The fact that there's subconscious cognitive content to red vs. green can be deduced from things like instinctive reactions† to the sight of blood: the brain doesn't check the color against the memory of other blood, it reacts faster than that to to perception. The emotional valence of colors would seem off somehow after a switch, because those don't appear to operate fully through memory, either. Snap judgments of peoples' attractiveness would backfire as your subconscious applied the rule "green tint means sickly" to someone with a healthy complexion.

I don't think you'd be able to consciously articulate what exactly seemed "red" about that green grass, but parts of your mind would be telling you that something's gone wrong, because they're hooked up not just to labels "red" and "green" but to full systems of processing that would be running on suddenly different stimuli.

†Similarly, chimps raised by humans in captivity will still freak out when exposed to a fake snake, because certain patterns have been encoded deep within. There's no reason for such patterns to be raised to the level of conscious knowledge.

Comment author: WrongBot 03 August 2010 07:22:16PM 5 points [-]

Ahhh, so you'd only be reprogramming part of my brain. Well, of course I'd run into problems then.
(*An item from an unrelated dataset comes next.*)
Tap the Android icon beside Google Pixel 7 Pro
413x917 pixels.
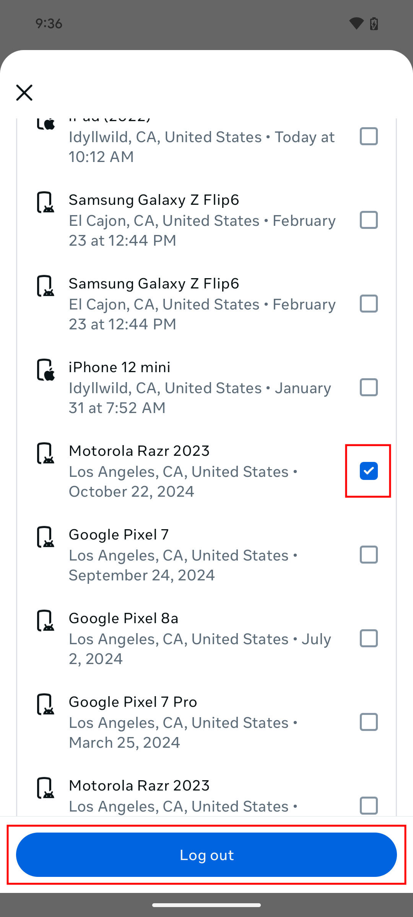tap(46, 705)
All that means is that there are more parts of my brain than those I have conscious access to, which seems pretty obvious to me even before I start to think about what I know of neurology.

I think we agree with each other.

Comment author: ChristianKl 03 August 2010 09:45:15PM 0 points [-]

I wouldn't be sure, the vision system has an amazing ability to adept to rewiring. Monkeys were able to see another color through gene therapy that their species hadn't seen before.

Comment author: orthonormal 03 August 2010 10:03:41PM 1 point [-]
  1. Indeed there's rewiring over time, but it wouldn't be instant and it wouldn't be total, so the point stands.

  2. That's a really interesting experiment-- can you find me a link?

Comment author: ChristianKl 04 August 2010 09:58:36AM 2 points [-]
Comment author: orthonormal 04 August 2010 11:42:37PM 0 points [-]

Thanks!

Comment author: SilasBarta 03 August 2010 04:56:54PM 1 point [-]

Thank you, well said! I've seen people go so far in dissolving qualia that they think they have to deny their own conscious experience, or think the confusion is extinguished as soon as you have the terminology nailed down.

Comment author: billswift 03 August 2010 09:45:52PM *  0 points [-]

Most philosophical definitions are pretty weird. On the rare occasions I use "qualia", it means the inside view of your sense perceptions. What things look/sound/feel like to the person doing the sensing.